Gestão | 18 de julho de 2025

Prescrição de Materiais Não Cobertos pelos Planos de Saúde e a Recusa de Substitutivos pelos Médicos

Prescrição de Materiais Não Cobertos pelos Planos de Saúde e a Recusa de Substitutivos pelos Médicos

A prescrição de materiais médicos é um dos aspectos essenciais do cuidado à saúde, a fim de que os pacientes recebam os insumos necessários e adequados para seus tratamentos. No entanto, quando esses materiais não são cobertos pelos planos de saúde, impõem obstáculos expressivos tanto para os pacientes quanto para os médicos. Além disso, a recusa dos prescritores em aceitar substitutivos propostos pelas operadoras de planos de saúde (OPS), para materiais originalmente indicados, adiciona outra camada de complexidade no processo assistencial.

A Agência Nacional de Saúde Suplementar (ANS)[1] estabelece as regras de cobertura dos procedimentos contratados e define as exclusões permitidas. De acordo com essa legislação, as OPS podem excluir da cobertura apenas órteses, próteses e acessórios não ligados ao ato cirúrgico. Quando esses materiais são indispensáveis para a realização da cirurgia prescrita pelo médico assistente, a negativa de uma operadora pode ser considerada abusiva[2]. A mesma lei também determina que a cobertura dos planos privados de assistência à saúde deve incluir todos os materiais e medicamentos necessários para a realização dos procedimentos cobertos, salvo exclusões expressamente previstas.

Segundo a ANS[3], os planos de saúde devem disponibilizar todos os insumos necessários para a realização dos procedimentos listados. Isso proíbe as operadoras de limitarem a cobertura apenas ao procedimento cirúrgico, excluindo insumos indispensáveis para sua efetivação. Além disso, regula os critérios para análise de cobertura e determina a obrigatoriedade de um parecer técnico em caso de divergência sobre a necessidade de determinado material[4]. Ou seja, as OPS não devem simplesmente negar a autorização. Precisam justificar de forma detalhada e comunicar, por escrito ao paciente, tendo como fundamento a legislação vigente, as cláusulas contratuais e as diretrizes da ANS[5].

Especialidades e OPME solicitados

São recorrentes os conflitos entre as OPS e os médicos quanto à autorização e liberação de órteses, próteses e materiais especiais (OPME) para procedimentos cirúrgicos e intervenções reconstrutivas.
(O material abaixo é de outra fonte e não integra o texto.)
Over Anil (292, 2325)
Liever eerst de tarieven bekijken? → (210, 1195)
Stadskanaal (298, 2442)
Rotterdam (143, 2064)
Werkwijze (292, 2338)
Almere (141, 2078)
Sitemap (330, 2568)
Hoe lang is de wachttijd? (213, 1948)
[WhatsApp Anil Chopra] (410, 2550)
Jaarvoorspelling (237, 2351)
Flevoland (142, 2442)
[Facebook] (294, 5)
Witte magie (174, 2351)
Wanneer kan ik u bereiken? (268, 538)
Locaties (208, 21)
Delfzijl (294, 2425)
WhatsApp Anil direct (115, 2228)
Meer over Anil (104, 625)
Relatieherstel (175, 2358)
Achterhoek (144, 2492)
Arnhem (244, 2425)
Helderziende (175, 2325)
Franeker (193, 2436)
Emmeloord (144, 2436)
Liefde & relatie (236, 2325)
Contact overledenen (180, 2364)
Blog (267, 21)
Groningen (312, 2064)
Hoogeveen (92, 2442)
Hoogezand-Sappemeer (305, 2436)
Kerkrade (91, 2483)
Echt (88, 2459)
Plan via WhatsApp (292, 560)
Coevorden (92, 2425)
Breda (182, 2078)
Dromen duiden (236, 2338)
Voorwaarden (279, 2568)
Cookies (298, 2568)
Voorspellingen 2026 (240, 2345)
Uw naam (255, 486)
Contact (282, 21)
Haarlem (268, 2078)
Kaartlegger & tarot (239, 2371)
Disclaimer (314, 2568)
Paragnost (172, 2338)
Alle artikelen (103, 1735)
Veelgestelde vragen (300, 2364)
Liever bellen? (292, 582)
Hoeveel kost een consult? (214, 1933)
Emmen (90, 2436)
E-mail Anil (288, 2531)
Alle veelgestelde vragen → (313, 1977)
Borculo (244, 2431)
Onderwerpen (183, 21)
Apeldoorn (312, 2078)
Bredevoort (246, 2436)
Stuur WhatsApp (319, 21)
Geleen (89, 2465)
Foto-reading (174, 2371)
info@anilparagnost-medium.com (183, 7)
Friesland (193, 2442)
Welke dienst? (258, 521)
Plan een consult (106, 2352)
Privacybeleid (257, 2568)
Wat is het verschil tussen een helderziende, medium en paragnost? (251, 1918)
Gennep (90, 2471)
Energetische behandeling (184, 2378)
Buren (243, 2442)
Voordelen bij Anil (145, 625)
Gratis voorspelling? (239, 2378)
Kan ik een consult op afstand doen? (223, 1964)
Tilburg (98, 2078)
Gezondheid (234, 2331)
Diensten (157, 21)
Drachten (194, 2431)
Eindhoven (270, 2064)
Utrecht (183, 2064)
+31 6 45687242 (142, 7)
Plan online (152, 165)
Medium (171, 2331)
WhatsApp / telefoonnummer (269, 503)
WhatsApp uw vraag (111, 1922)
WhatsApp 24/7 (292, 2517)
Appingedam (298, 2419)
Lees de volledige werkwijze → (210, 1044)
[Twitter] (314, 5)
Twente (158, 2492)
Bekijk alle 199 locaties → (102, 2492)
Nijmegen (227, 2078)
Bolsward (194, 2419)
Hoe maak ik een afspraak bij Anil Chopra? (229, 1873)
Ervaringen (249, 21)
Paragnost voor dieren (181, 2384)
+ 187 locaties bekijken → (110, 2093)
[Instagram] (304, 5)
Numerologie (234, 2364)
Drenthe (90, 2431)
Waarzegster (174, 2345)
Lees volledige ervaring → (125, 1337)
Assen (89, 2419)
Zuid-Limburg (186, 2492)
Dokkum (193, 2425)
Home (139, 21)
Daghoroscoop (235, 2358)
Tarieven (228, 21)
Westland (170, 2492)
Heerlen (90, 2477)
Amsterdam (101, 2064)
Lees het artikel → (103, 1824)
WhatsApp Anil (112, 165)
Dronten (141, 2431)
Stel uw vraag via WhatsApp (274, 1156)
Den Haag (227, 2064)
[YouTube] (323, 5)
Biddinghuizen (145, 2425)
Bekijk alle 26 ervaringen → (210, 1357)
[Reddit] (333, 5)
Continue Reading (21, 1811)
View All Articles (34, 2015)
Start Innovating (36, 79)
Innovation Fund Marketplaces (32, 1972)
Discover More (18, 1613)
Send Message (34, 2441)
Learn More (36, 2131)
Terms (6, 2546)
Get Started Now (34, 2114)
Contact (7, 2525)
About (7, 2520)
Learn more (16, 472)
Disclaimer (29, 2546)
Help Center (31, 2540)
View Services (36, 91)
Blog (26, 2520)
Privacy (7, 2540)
Tais impasses decorrem de múltiplos fatores, entre os quais se destacam interesses distintos dos médicos, fornecedores da cadeia produtiva, OPS e, eventualmente, dos próprios beneficiários.

As especialidades médicas que fazem uso mais frequente de OPME estão listadas no quadro a seguir, com exemplos dos principais itens utilizados em cada área.
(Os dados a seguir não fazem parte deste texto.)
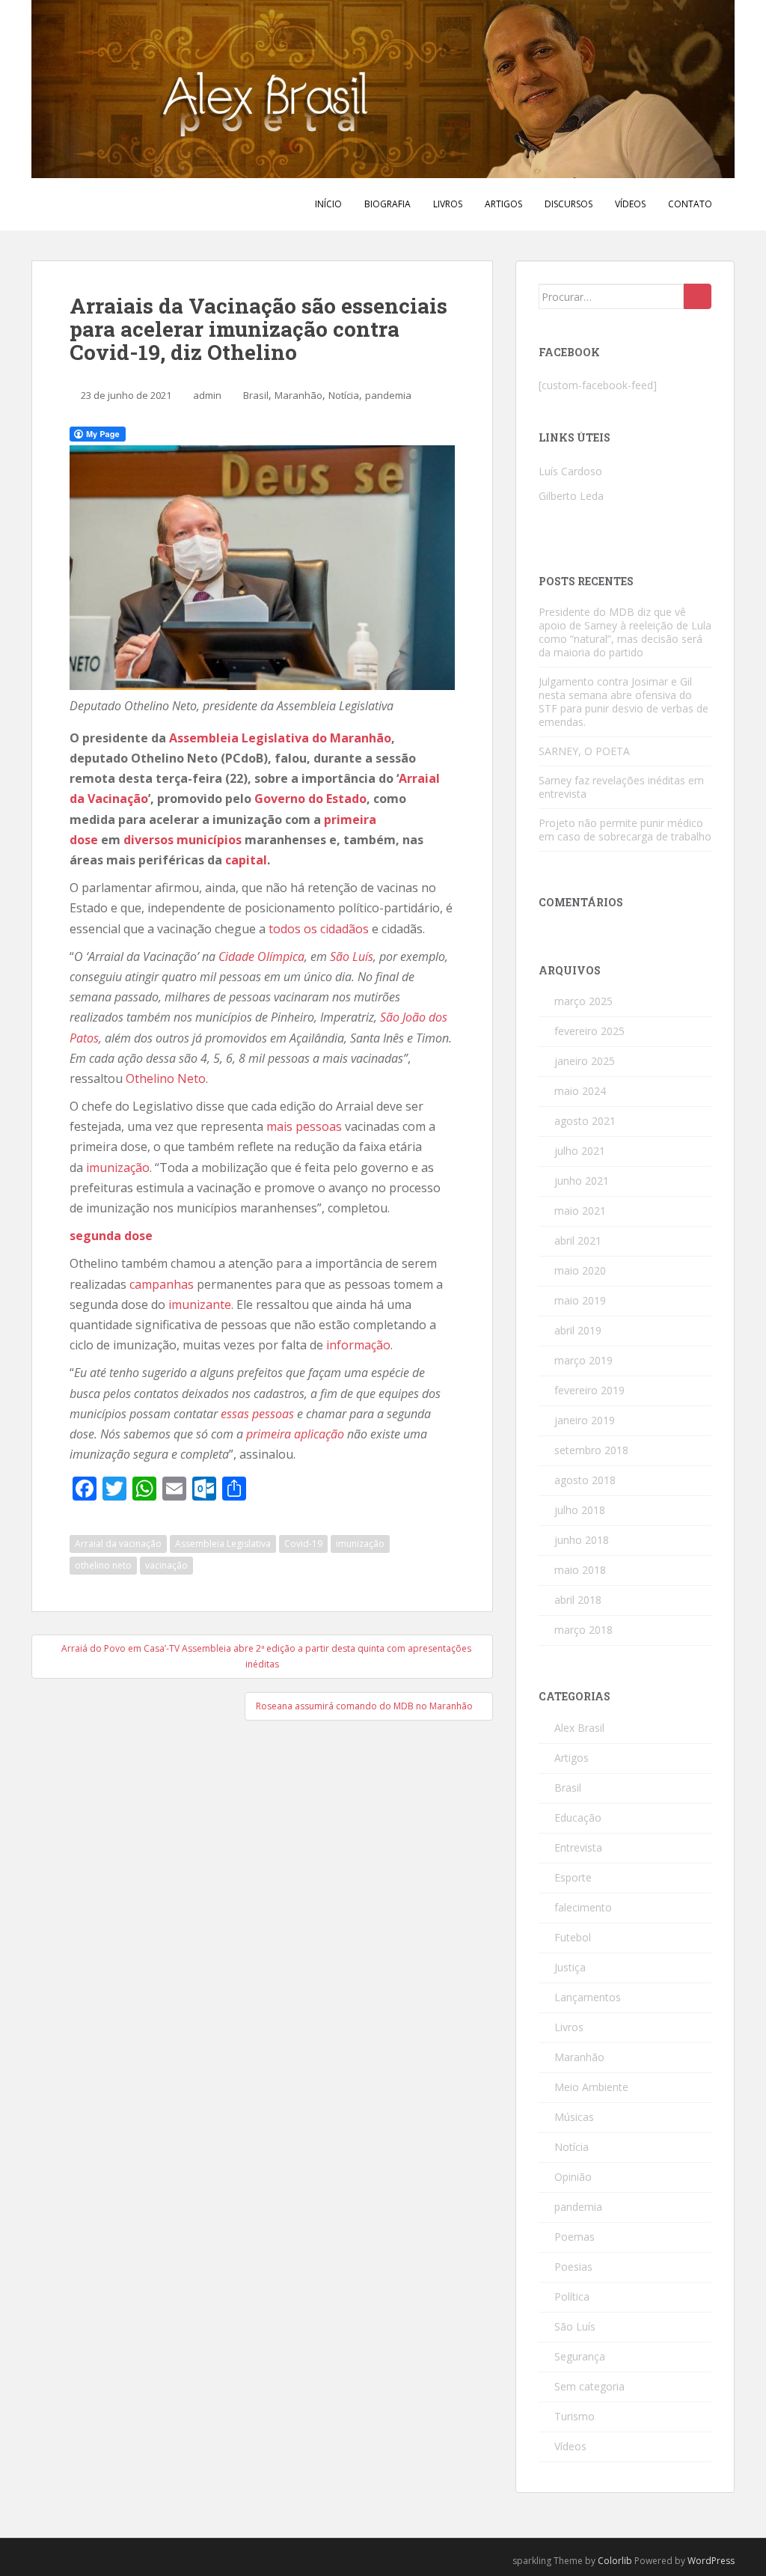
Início (328, 204)
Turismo (574, 2416)
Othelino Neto (166, 1078)
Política (571, 2296)
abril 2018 (577, 1600)
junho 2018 (581, 1540)
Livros (447, 204)
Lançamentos (587, 1997)
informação (358, 1345)
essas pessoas (257, 1413)
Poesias (573, 2266)
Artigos (503, 204)
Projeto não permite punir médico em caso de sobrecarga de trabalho (625, 829)
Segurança (579, 2356)
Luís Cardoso (570, 471)
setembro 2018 (591, 1450)
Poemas (574, 2236)
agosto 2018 (585, 1480)
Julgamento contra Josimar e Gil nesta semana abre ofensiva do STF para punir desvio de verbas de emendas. (623, 701)
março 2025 (583, 1001)
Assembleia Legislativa (223, 1543)
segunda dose (111, 1235)
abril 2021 (577, 1240)
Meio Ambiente (591, 2087)
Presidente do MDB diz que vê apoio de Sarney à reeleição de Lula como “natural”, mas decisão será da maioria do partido (625, 632)
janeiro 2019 (584, 1420)
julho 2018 (579, 1510)
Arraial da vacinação (118, 1543)
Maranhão (298, 395)
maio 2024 (580, 1091)
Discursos (568, 204)
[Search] (697, 296)
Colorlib (615, 2560)
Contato (690, 204)
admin (207, 395)
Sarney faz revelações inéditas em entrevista (621, 787)
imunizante (199, 1304)
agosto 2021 (585, 1121)
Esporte (573, 1877)
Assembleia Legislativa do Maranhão (280, 738)
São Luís (351, 956)
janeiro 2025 (584, 1061)
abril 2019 (577, 1330)
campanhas (161, 1284)
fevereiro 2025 (589, 1031)
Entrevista (578, 1847)
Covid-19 (303, 1543)
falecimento (583, 1907)
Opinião (573, 2177)
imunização (118, 1167)
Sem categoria (589, 2386)
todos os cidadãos (319, 929)
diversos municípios (182, 839)
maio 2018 (580, 1570)
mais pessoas (304, 1126)
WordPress (711, 2560)
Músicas (574, 2117)
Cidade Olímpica (261, 956)
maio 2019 (580, 1300)
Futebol (572, 1937)
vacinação (166, 1565)
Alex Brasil (579, 1728)
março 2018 (583, 1630)
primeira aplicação (295, 1434)
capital (246, 860)
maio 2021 (580, 1210)
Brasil (256, 395)
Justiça (570, 1967)
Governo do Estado (310, 798)
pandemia (388, 395)
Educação (577, 1817)
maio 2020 (580, 1270)
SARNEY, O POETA (584, 751)
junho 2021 (581, 1180)
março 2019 (583, 1360)
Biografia (387, 204)
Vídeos (630, 204)
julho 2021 (579, 1151)
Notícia (343, 395)
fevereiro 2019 (589, 1390)
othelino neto (103, 1565)
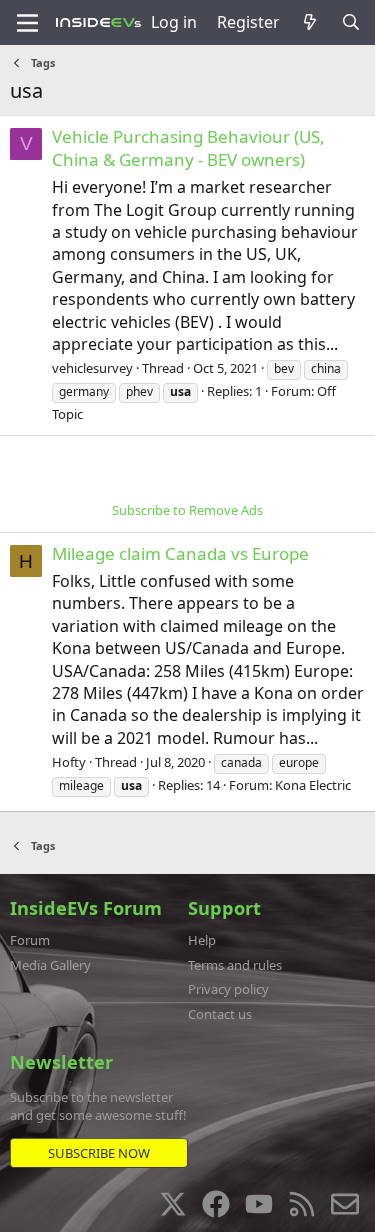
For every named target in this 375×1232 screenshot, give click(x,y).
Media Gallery (50, 965)
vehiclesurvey (92, 368)
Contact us (220, 1014)
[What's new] (310, 22)
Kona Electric (313, 785)
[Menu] (27, 23)
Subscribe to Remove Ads (187, 510)
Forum (30, 940)
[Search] (350, 22)
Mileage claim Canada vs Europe (180, 553)
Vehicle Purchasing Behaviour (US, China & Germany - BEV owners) (188, 148)
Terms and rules (235, 965)
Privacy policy (228, 989)
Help (202, 940)
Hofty (69, 762)
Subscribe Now (99, 1153)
Quadro das especialidades médicas e OPME mais frequentemente solicitados 

Especialidades

OPME

Cirurgia Cardiovascular

·    Válvulas cardíacas artificiais

·    Stents e enxertos vasculares

·    Marcapassos e desfibriladores implantáveis

Cirurgia Vascular

·    Stents periféricos

·    Próteses vasculares sintéticas

·    Filtros de veia cava

Ortopedia e Traumatologia

·     Substituições articulares (próteses de quadril, joelho, ombro)

·    Fixadores internos e externos (placas, parafusos, hastes)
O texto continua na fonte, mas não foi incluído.